§ **Passage to read**
════════

A training exercise was held near Quidi Vidi on Thursday involving all of the local first-responder agencies that work on land, sea and air. The scenarios involved lowering a patient down a cliffside to a waiting fast-rescue craft by members of the St. John’s Regional Fire Department’s high-angle rescue team, a lost hiker being airlifted by paramedics via a Universal helicopter and a person in distress airlifted by medics in a Cougar Helicopter search and rescue chopper.
A training exercise was held near Quidi Vidi on Thursday involving all of the local first-responder agencies that work on land, sea and air. The scenarios involved lowering a patient down a cliffside to a waiting fast-rescue craft by members of the St. John’s Regional Fire Department’s high-angle rescue team, a lost hiker being airlifted by paramedics via a Universal helicopter and a person in distress airlifted by medics in a Cougar Helicopter search and rescue chopper. - Joe Gibbons

The basket that carried a man down the side of a cliff was at times almost completely vertical.

Straight below, there was nothing but ocean and sharp rock.

It took about 40 minutes for the St. John’s Regional Fire Department’s high-angle rescue team to carefully lower the basket to an awaiting Canadian Coast Guard (CCG) fast-rescue craft as reporters and others watched Thursday afternoon in a sheltered cove near Quidi Vidi Village in St. John’s.

It wasn’t a real rescue effort. It was staged. But there was nothing fake about the skill, rigour and teamwork needed to do it.

Many, including RNC Chief Joe Boland, watched in awe as members of the different emergency response agencies performed several high-pressure tasks during a staged search-and-rescue training exercise, dubbed Operation Cliffhanger.

════════

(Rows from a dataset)
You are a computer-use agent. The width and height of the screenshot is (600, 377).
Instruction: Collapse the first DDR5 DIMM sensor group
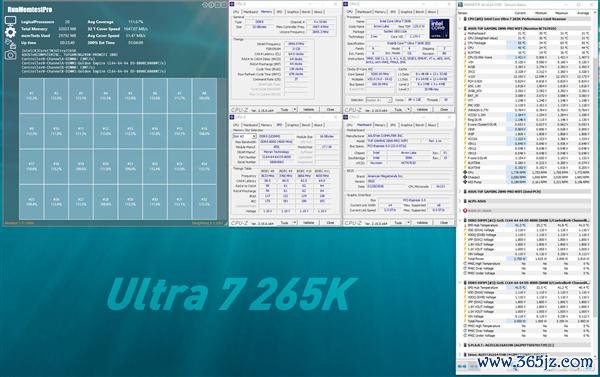click(x=460, y=220)
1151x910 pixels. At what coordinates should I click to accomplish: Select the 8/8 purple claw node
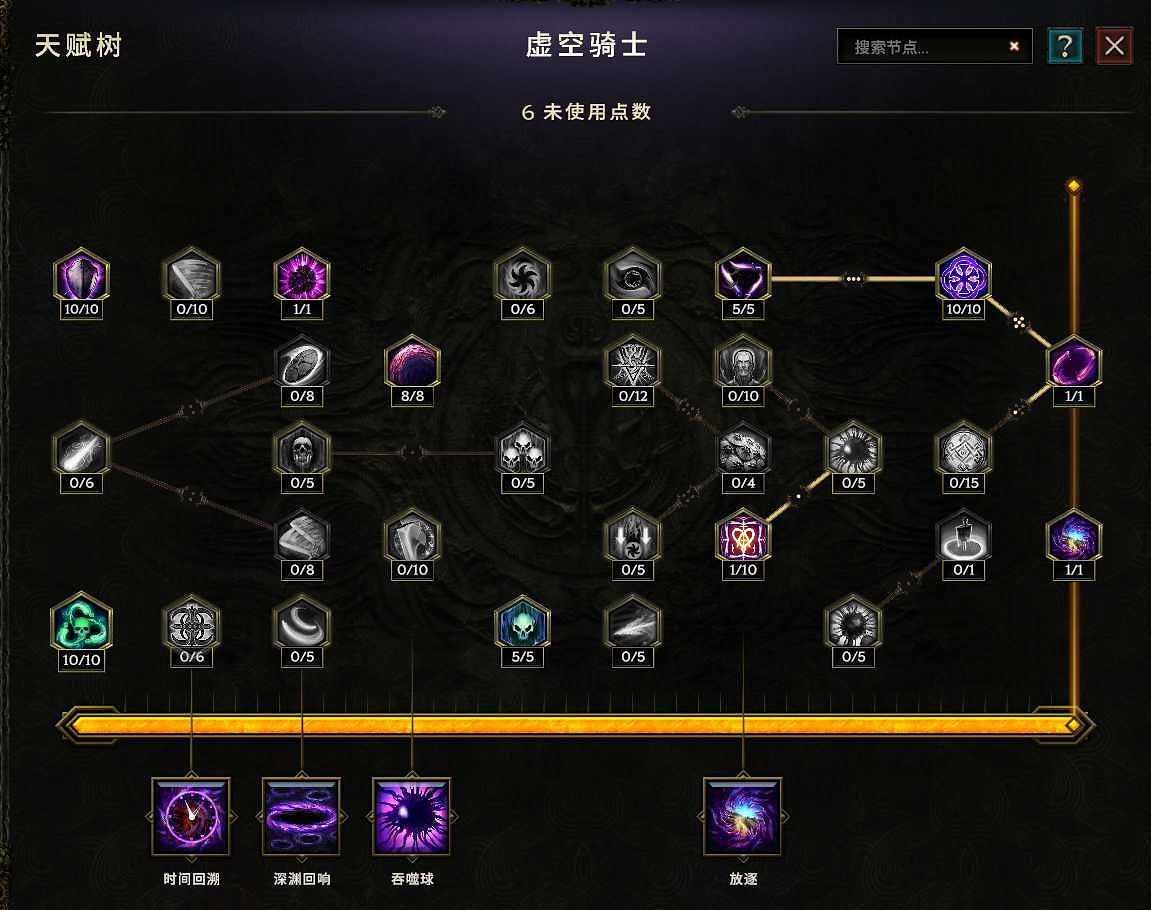pos(412,363)
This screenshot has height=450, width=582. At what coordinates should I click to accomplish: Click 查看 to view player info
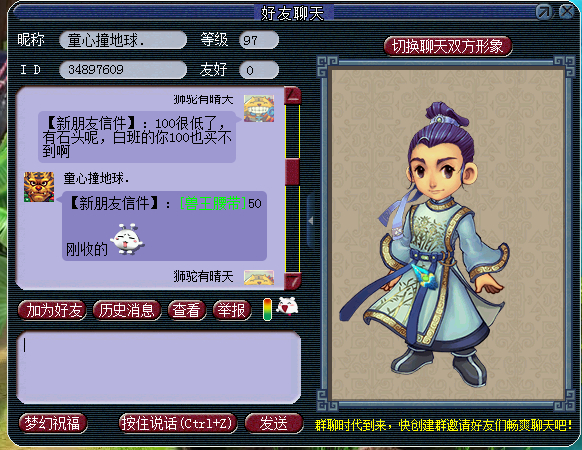tap(187, 310)
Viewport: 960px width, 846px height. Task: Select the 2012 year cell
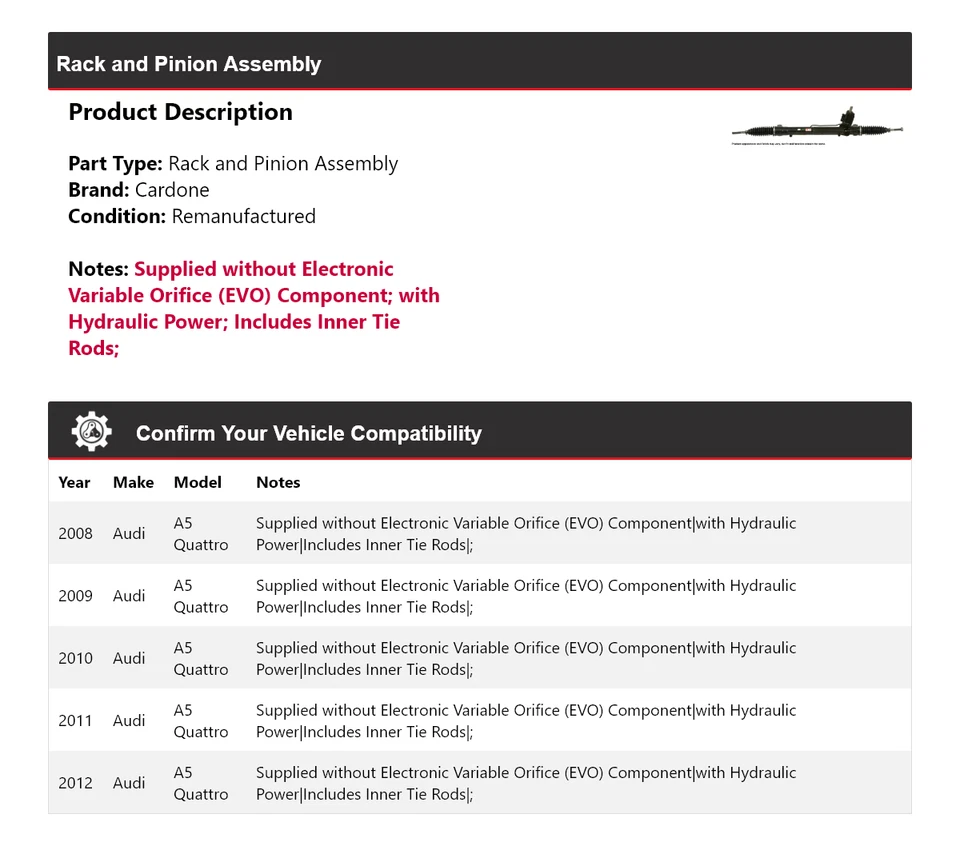pyautogui.click(x=75, y=783)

════════

§ **Required work**
Copy the passage from the article about the rescue training exercise, starting at "It took about" and ending at "dubbed Operation Cliffhanger.".

§ **Answer to this problem**
It took about 40 minutes for the St. John’s Regional Fire Department’s high-angle rescue team to carefully lower the basket to an awaiting Canadian Coast Guard (CCG) fast-rescue craft as reporters and others watched Thursday afternoon in a sheltered cove near Quidi Vidi Village in St. John’s.

It wasn’t a real rescue effort. It was staged. But there was nothing fake about the skill, rigour and teamwork needed to do it.

Many, including RNC Chief Joe Boland, watched in awe as members of the different emergency response agencies performed several high-pressure tasks during a staged search-and-rescue training exercise, dubbed Operation Cliffhanger.